Dresbach: It's my favorite store. It's called Britex Fabric in SF. I've been going there since I was a kid. It's a remarkable place as things up there often are. It's kind of like Paris. They do everything to the max. Ron and I were there and I said to them, have you got anything squirreled away that no one else wants to buy. They said, yeah let's go look. They come out of the basement with this crazy piece of fabric, unrolled it across the table and I just fell in love with it immediately. A woman across the way, a customer walking by, stopped and said, have you ever seen a show called Outlander? That looks like a fabric from Outlander. Yes, as a matter of fact I've seen it. I'm the costume designer. She said, oh my god. The executive producer on that show is Ron Moore and he did my other favorite show Battlestar Galactica. I pointed to Ron and said, you mean this guy.
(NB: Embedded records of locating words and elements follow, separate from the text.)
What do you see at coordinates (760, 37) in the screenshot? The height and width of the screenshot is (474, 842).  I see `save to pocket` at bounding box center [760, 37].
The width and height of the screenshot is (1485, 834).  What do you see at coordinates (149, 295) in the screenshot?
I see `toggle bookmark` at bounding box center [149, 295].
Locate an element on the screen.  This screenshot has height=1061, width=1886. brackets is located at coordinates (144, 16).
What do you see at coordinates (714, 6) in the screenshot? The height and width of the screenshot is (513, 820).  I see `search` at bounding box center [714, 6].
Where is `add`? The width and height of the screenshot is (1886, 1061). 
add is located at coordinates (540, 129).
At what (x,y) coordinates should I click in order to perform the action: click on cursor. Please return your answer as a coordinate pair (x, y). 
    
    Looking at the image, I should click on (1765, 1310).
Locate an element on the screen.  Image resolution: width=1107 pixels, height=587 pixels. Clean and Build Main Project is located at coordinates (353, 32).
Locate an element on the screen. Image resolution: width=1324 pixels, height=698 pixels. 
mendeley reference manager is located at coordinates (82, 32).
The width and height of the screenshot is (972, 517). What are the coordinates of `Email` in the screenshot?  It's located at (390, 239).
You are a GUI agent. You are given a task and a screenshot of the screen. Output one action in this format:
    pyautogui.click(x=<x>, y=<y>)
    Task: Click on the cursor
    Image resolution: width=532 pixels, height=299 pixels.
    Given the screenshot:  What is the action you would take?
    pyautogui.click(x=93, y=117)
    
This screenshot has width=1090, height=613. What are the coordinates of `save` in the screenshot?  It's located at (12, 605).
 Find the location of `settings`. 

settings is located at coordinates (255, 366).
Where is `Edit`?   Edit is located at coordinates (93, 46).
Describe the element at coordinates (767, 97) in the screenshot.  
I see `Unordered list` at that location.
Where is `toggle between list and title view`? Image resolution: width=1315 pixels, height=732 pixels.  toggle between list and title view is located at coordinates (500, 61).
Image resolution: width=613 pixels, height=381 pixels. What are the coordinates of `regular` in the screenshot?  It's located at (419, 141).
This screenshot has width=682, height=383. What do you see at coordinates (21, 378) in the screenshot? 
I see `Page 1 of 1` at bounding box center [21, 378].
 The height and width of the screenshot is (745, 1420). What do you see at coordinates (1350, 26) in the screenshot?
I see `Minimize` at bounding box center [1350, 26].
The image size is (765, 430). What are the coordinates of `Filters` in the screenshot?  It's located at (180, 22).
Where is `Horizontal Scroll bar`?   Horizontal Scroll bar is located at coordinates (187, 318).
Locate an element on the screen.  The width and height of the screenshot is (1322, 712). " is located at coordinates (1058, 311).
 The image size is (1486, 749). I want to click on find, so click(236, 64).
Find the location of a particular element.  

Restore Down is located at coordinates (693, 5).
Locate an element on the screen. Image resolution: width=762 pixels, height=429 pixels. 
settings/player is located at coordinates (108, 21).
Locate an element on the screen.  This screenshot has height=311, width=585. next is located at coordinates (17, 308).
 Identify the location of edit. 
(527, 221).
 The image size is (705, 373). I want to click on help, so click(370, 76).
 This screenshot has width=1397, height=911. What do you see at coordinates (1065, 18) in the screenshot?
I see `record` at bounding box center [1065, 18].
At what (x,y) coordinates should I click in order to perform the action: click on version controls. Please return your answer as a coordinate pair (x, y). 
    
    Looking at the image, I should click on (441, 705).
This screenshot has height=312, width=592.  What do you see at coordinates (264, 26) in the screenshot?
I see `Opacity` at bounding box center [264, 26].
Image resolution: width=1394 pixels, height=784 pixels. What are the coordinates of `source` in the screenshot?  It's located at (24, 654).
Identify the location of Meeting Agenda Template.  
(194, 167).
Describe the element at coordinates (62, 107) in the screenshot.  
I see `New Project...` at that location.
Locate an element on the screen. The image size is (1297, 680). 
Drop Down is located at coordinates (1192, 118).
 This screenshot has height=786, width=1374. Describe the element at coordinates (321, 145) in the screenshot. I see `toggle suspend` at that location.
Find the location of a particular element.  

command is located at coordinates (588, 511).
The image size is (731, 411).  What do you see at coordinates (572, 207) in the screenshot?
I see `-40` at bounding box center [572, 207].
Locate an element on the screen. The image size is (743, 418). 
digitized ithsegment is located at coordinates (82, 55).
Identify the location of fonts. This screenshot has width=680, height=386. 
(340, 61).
I thought the poor woman was going to have a heart attack. She started screaming in the middle of the store. That became a costume on season 2.
I didn't actually start watching Battlestar Galactica until it was mentioned in an episode of Portlandia. Ron, how did that come to be? Did they approach you about using the series as part of a sketch in the show?
Moore: Yeah. I got a call from my agent who said that they wanted to do this episode where they do a riff on the show. They wanted to see if some members of the cast would be interested in doing it and if I would be interested in doing it. I said, seriously? They said yeah, do you want to do something like that. I said, sure why not. Sounds like a kick. So I flew up there with James and Eddie and spent a day and it was fun. It was really down and dirty guerrilla style filmmaking. They didn't have a huge crew at all, but they were really sweet and funny. It was just a great time.
There are nine books in Gabaldon's series. Would you want to carry out making the entire series?
Moore: It makes me tired thinking about it, but I think that's the goal. I think it is a show that goes the distance and doing all the books would benefit everyone.
When you're in the business and you've been in the business as long as you've been. You always have to be thinking about what's next. In the case that this doesn't go all the way to nine books, do you have any desire to work on feature films?
Moore: Now and again I get an idea for a feature that I think is interesting. But the feature business is so different from TV. I've done a couple of features but it's always been a slightly unsatisfying experience to be honest. in the feature business you're basically a hired gun and you know that there are three other writers lined up behind you. They could fire you and hire that guy to punch up the comedy and then this woman is going to punch up the action. It's very disheartening for a writer because the director is king in the feature. In TV it's the opposite. In TV the writer/producer is king and you get to oversee the whole thing and you can really take the characters through the journey and the directors come and go. I guess I'm a control freak, but I like controlling the show and having the ability to deal with the whole creative vision from the beginning to the end and not just do one piece of it.